One of his most notable achievements has been to sponsor the development of a methodology for training distance educators in the health fields, focusing on adults and especially on telemedicine. In this endeavor he has sought out experienced distance educators with whom his institution has been able to offer distance courses with a problem-based methodology to practitioners in many Latin American countries. These pioneering courses have been widely accepted and have proved to be very successful. Barceló’s belief in distance education is evidenced by his observation that “[d]istance education is one of the most useful delivery methods for teacher training, for professional continuing education, university education, and informal education. Its virtues lie in the potentiality of the tools that are available to it and in its educational impact on very diverse and heterogeneous groups because of its ability to adapt to different training needs.”

Always very active in international educational associations in which he has played a number of leadership roles, Barceló has served as chair of a consortium of universities in the Southern Cone of Latin America. In addition, he currently serves as President of CREAD, a significant inter-American nonprofit distance education consortium, with several hundred institutional members not only in North, Central, and South America but in Europe as well.    

He has greatly contributed to and strongly championed all activities related to national educational policies in the areas of public health and primary health care. These have included extension courses and community training in health practices in underserved areas.

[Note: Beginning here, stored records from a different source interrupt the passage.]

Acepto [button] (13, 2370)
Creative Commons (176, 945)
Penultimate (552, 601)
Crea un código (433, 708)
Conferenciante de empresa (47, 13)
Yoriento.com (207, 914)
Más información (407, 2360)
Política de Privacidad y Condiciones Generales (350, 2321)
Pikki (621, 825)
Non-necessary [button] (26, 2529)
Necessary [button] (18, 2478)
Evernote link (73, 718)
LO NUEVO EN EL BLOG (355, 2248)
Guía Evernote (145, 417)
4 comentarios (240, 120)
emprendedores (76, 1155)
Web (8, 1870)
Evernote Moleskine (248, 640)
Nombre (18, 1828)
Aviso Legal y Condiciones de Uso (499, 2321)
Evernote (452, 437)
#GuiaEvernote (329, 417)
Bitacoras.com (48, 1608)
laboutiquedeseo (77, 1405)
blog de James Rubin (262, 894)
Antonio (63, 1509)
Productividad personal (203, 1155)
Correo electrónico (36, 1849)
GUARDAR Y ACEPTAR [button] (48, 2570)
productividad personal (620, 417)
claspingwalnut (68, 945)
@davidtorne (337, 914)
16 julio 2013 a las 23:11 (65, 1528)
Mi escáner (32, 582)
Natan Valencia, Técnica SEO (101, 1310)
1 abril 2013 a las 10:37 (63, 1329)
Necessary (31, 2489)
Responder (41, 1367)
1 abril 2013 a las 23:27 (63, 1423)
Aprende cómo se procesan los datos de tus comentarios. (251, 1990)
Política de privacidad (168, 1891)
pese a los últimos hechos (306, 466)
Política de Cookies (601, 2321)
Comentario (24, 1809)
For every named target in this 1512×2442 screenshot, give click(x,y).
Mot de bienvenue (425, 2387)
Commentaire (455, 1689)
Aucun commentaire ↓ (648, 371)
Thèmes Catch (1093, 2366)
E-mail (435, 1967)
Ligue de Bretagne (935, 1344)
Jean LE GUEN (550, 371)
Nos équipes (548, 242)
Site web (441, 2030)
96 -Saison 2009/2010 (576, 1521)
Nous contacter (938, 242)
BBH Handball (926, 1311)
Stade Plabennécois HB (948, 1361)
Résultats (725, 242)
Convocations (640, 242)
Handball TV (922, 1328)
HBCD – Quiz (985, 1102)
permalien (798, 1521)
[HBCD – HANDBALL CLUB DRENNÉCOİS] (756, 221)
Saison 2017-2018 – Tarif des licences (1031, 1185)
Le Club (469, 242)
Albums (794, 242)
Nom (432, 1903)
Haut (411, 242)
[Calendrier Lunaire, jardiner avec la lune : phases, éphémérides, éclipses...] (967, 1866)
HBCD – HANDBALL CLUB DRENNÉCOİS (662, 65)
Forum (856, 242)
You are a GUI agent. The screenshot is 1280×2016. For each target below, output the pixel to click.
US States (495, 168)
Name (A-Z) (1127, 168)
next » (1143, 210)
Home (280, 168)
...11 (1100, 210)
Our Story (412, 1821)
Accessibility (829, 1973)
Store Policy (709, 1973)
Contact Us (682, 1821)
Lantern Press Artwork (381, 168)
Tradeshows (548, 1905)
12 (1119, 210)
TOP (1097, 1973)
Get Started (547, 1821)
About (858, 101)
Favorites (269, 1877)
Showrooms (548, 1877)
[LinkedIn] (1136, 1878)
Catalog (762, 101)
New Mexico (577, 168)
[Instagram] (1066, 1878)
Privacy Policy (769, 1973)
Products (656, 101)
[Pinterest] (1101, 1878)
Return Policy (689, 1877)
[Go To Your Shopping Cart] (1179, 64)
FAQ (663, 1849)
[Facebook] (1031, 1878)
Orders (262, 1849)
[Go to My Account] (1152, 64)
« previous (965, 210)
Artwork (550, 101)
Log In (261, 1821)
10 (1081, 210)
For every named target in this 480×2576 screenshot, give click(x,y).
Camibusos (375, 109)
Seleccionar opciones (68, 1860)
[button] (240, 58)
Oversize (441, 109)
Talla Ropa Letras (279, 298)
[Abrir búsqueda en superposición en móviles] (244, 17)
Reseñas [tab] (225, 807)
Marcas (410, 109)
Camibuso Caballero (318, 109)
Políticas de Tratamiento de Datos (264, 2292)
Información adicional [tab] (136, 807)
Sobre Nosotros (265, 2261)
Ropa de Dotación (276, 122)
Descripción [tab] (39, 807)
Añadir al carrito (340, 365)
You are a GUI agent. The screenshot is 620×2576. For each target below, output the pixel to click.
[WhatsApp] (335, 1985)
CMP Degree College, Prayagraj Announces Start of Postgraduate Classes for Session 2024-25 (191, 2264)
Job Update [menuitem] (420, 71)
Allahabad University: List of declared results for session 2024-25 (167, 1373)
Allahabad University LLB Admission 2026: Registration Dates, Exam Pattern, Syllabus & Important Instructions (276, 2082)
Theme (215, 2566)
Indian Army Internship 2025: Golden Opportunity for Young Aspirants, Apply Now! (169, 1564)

Barceló became convinced that for those who work with adults in the health sciences it is extremely important to be trained in a methodology for teaching adults. Since the campuses of his university are located very far from one another, he made it mandatory for his faculty to take a purpose-built course on the teaching of adults in the health sciences, which was then offered in an online environment. Through this initiative he has developed a cadre of faculty who are trained in distance education for adults. This course is now being taught through CREAD to faculties throughout Latin America, one of the vital legacies that Barceló has established in the Americas and which has transformed so many lives.